Exercise directions ->
The records are to be copied from the line that contains "Activités associatives (374, 2380)" through their last line, word for word, with every picture left out.

Records from a data collection
◆ ◆ ◆ ◆ ◆

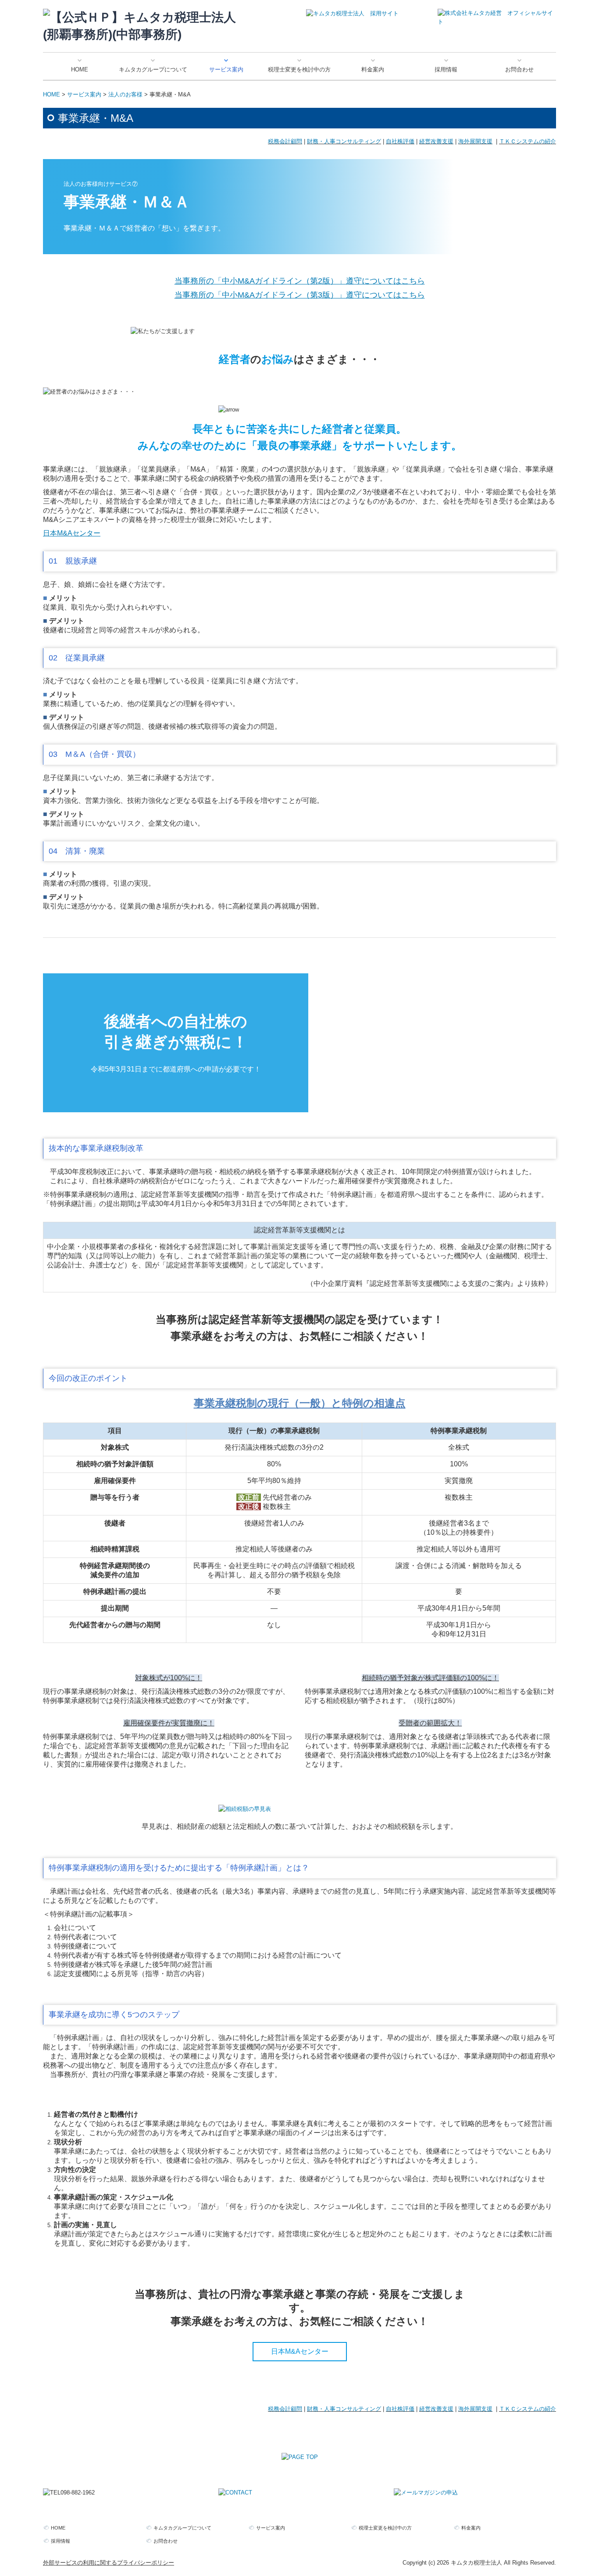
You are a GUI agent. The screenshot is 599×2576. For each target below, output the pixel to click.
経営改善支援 (436, 141)
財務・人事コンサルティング (344, 141)
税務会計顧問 (285, 141)
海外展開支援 (475, 141)
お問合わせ (519, 69)
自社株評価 (400, 141)
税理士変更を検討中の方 (299, 69)
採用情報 (446, 69)
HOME (79, 69)
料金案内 (372, 69)
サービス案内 (226, 69)
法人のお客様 (125, 94)
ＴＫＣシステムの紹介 (527, 141)
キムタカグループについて (153, 69)
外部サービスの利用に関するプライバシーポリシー (108, 2562)
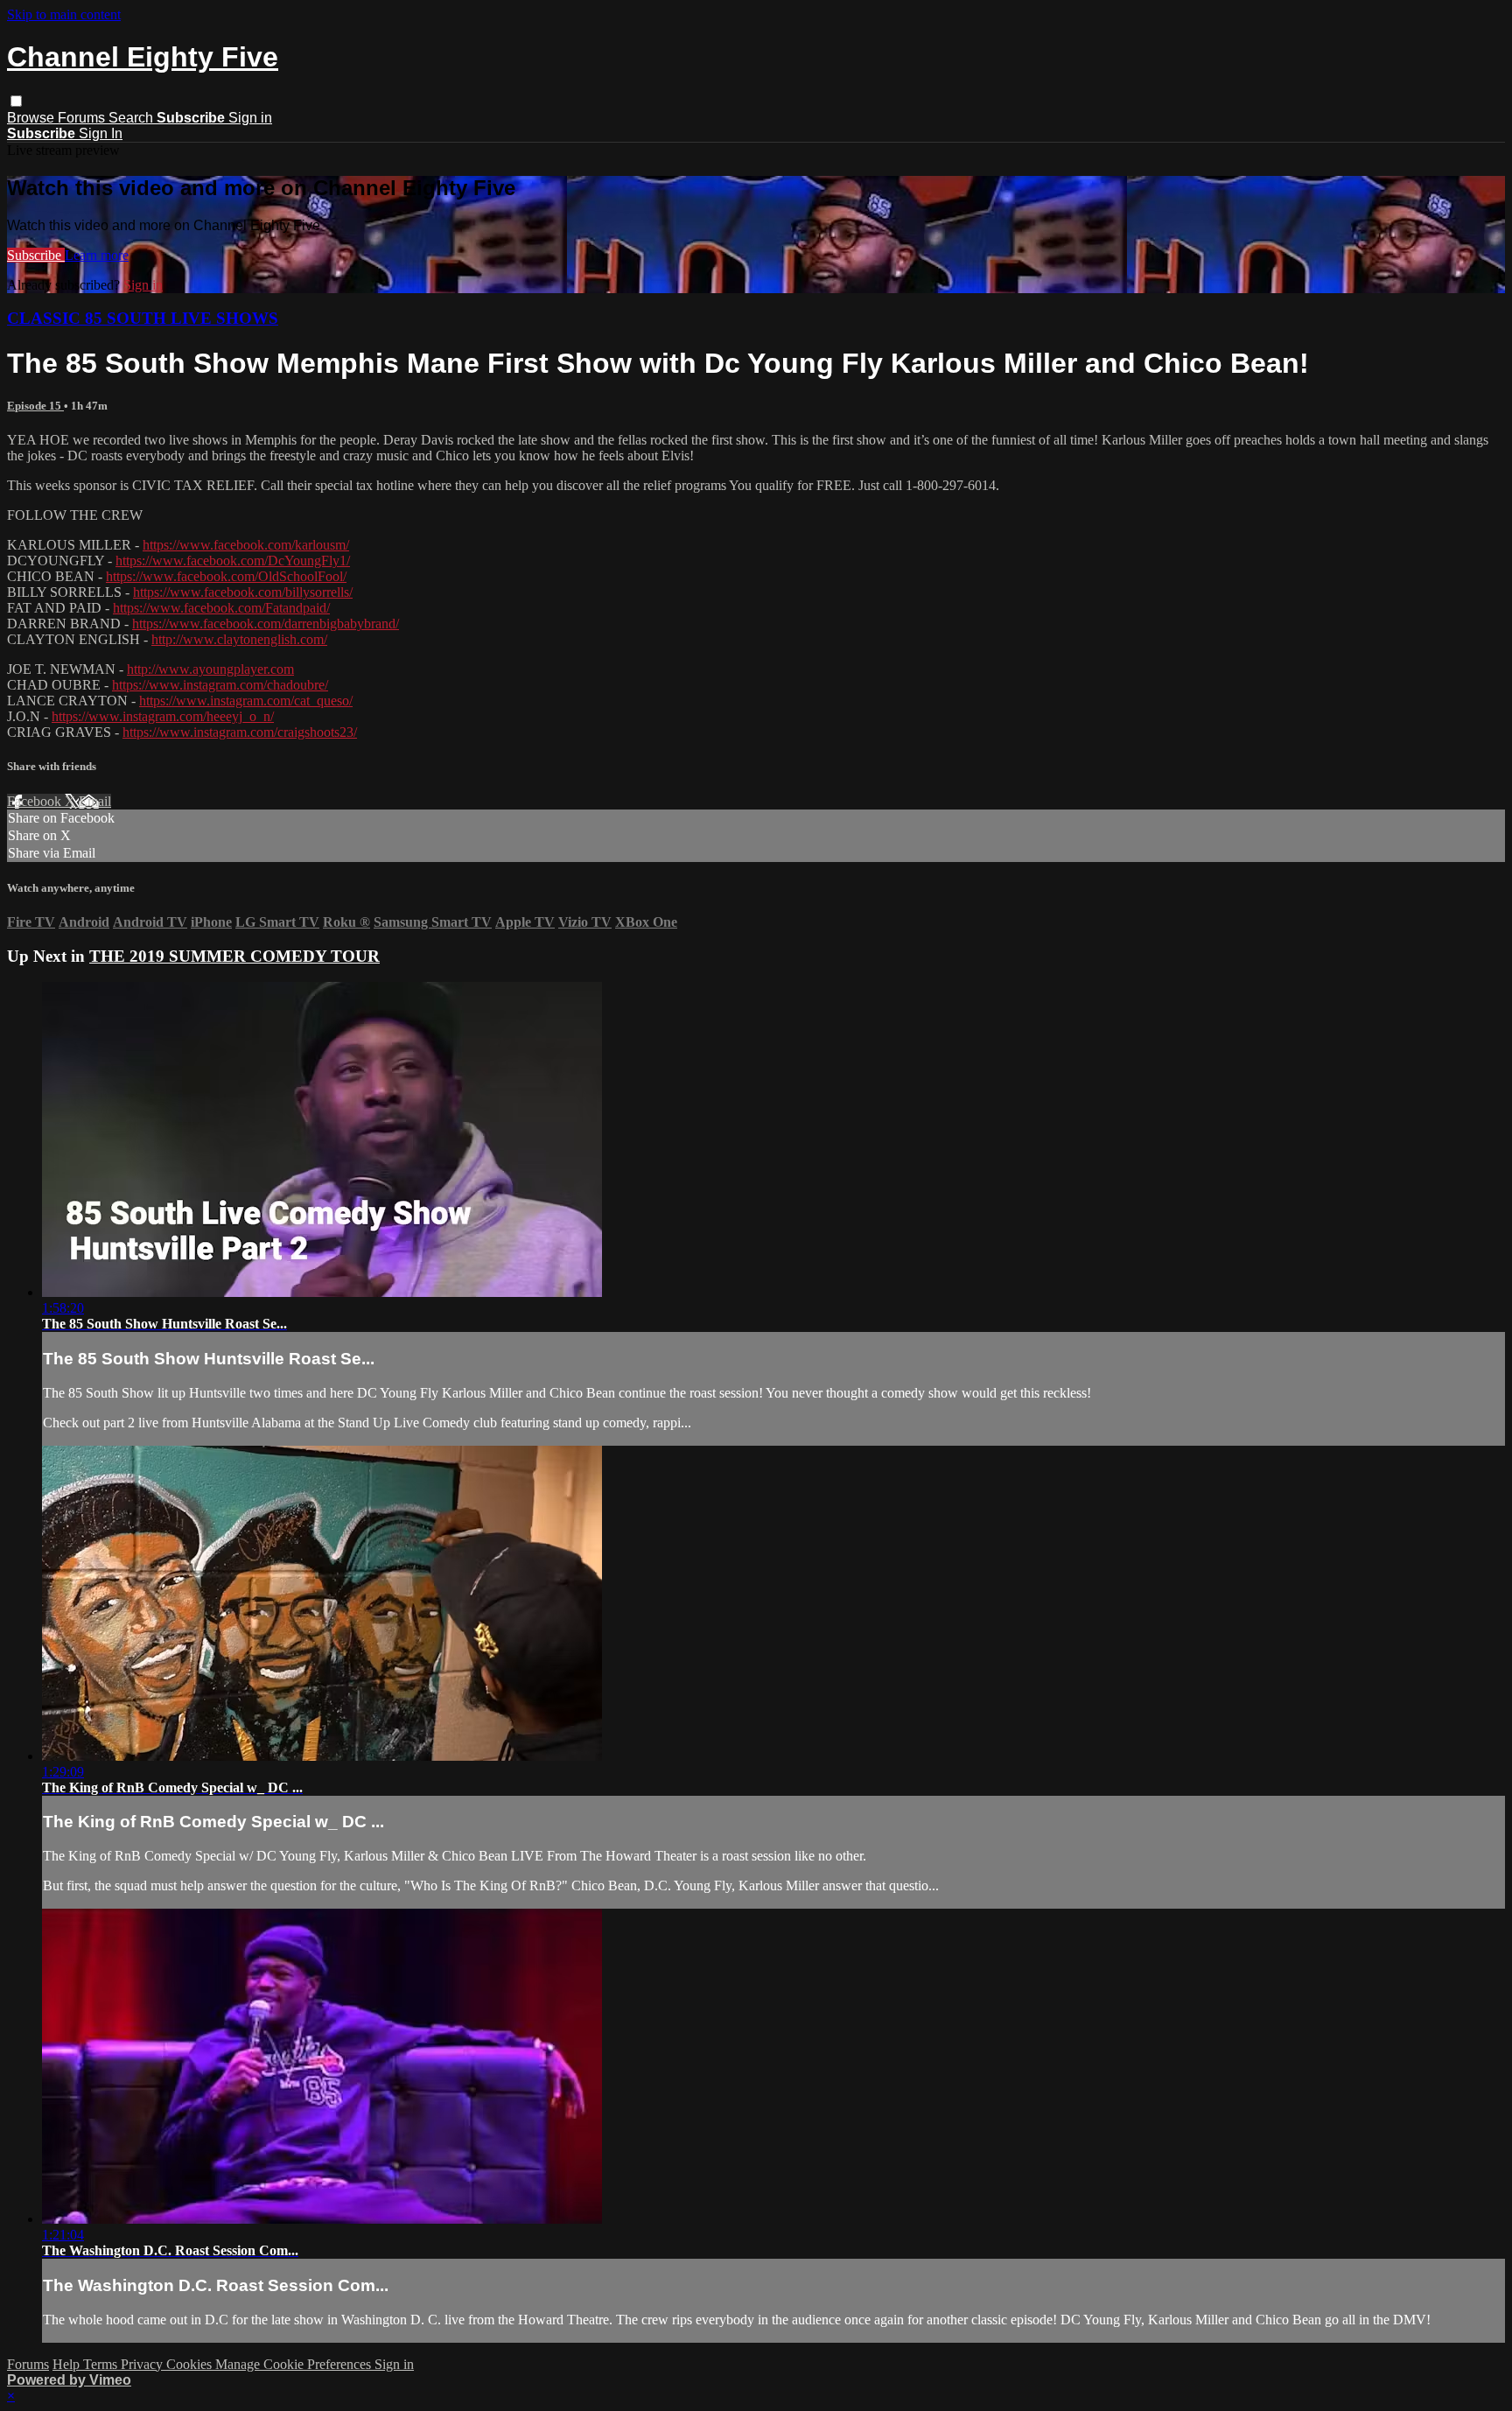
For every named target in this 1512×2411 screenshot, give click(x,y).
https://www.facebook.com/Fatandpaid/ (221, 607)
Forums (83, 117)
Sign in (250, 117)
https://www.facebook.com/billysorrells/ (243, 592)
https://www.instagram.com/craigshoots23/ (239, 732)
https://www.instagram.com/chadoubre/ (220, 684)
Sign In (100, 133)
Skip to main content (64, 14)
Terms (102, 2364)
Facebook (36, 801)
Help (67, 2364)
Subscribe (36, 255)
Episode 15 (35, 405)
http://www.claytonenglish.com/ (239, 639)
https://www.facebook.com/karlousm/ (246, 544)
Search (132, 117)
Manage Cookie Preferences (294, 2364)
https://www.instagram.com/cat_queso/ (246, 700)
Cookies (190, 2364)
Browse (32, 117)
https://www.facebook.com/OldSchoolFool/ (226, 576)
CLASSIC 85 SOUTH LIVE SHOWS (142, 318)
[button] (16, 101)
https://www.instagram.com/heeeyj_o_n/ (163, 716)
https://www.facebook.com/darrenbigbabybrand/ (265, 623)
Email (95, 801)
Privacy (143, 2364)
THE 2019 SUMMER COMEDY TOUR (234, 956)
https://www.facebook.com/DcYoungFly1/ (233, 560)
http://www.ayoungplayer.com (210, 669)
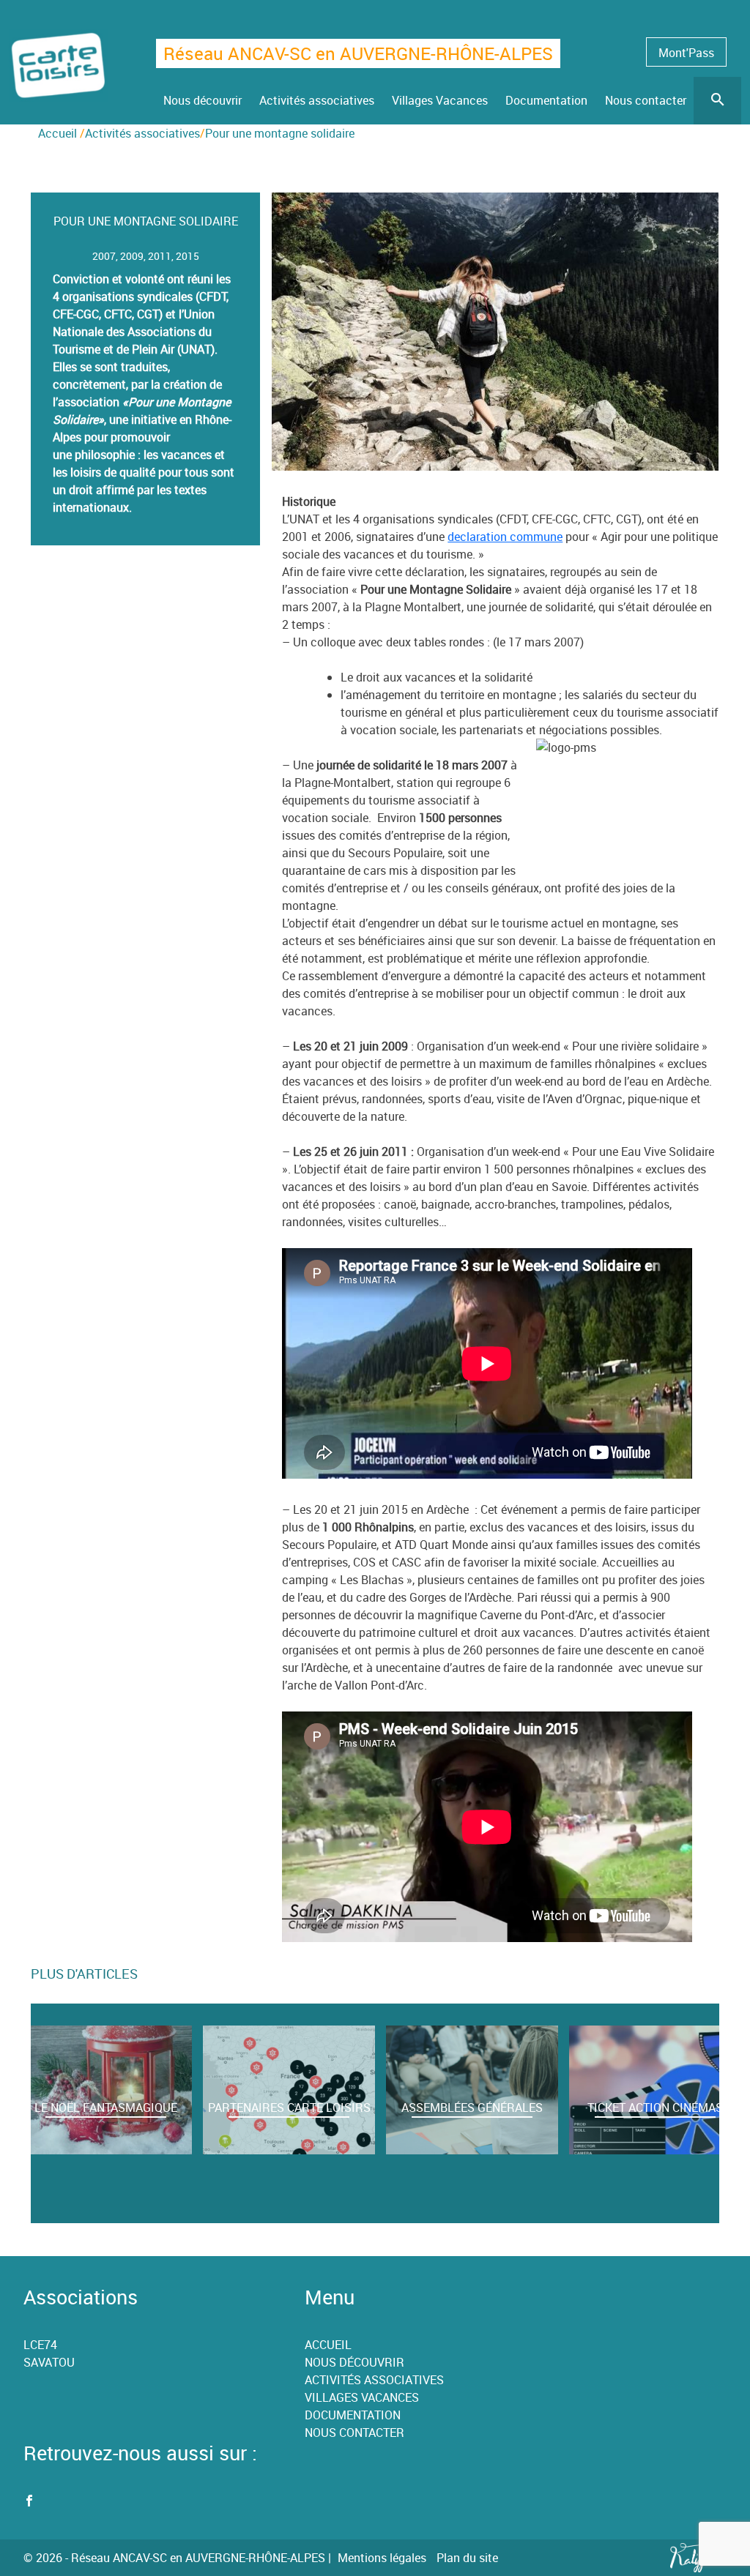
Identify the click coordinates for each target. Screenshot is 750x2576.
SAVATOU (49, 2362)
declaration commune (505, 537)
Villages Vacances (362, 2397)
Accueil (57, 133)
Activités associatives (374, 2380)
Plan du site (467, 2558)
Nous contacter (354, 2432)
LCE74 (40, 2345)
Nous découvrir (354, 2362)
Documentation (353, 2415)
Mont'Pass (686, 53)
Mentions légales (382, 2558)
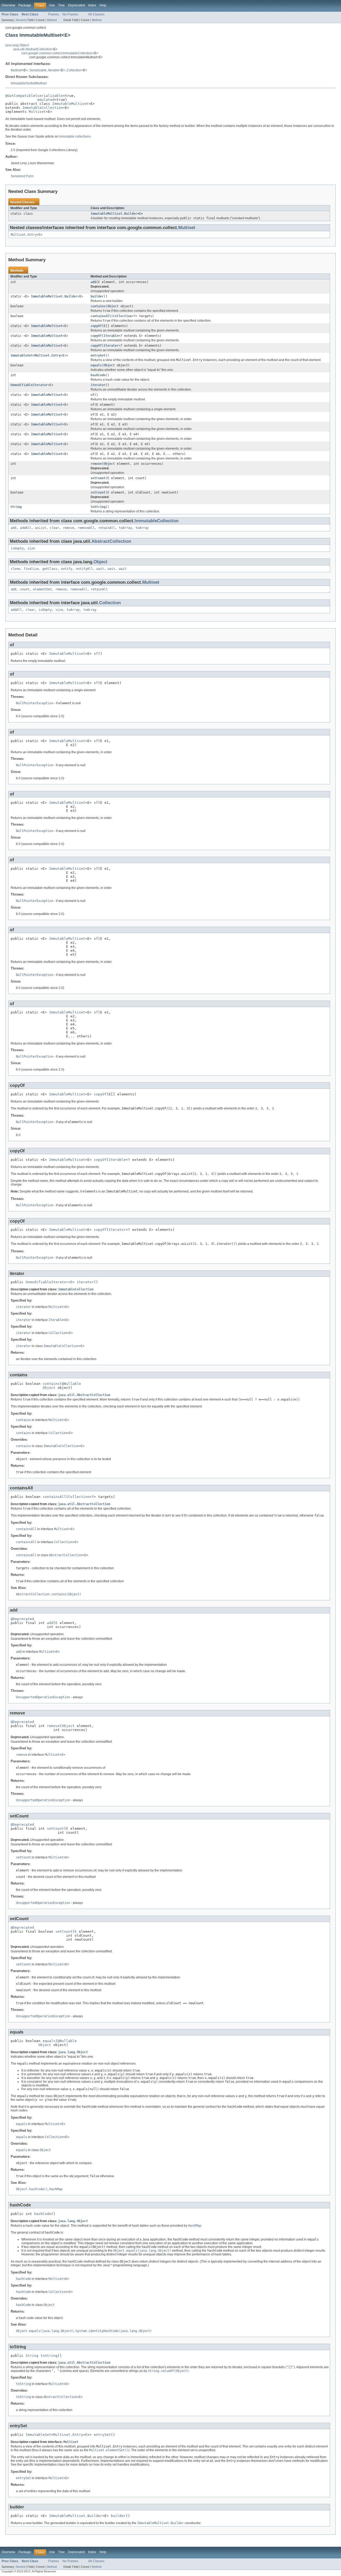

◆ ◆ ◆ ◆ ◆

Answer area ->
Activités associatives (374, 2380)
Plan du site (467, 2558)
Nous contacter (354, 2432)
LCE74 (40, 2345)
Nous découvrir (354, 2362)
Documentation (353, 2415)
Mont'Pass (686, 53)
Mentions légales (382, 2558)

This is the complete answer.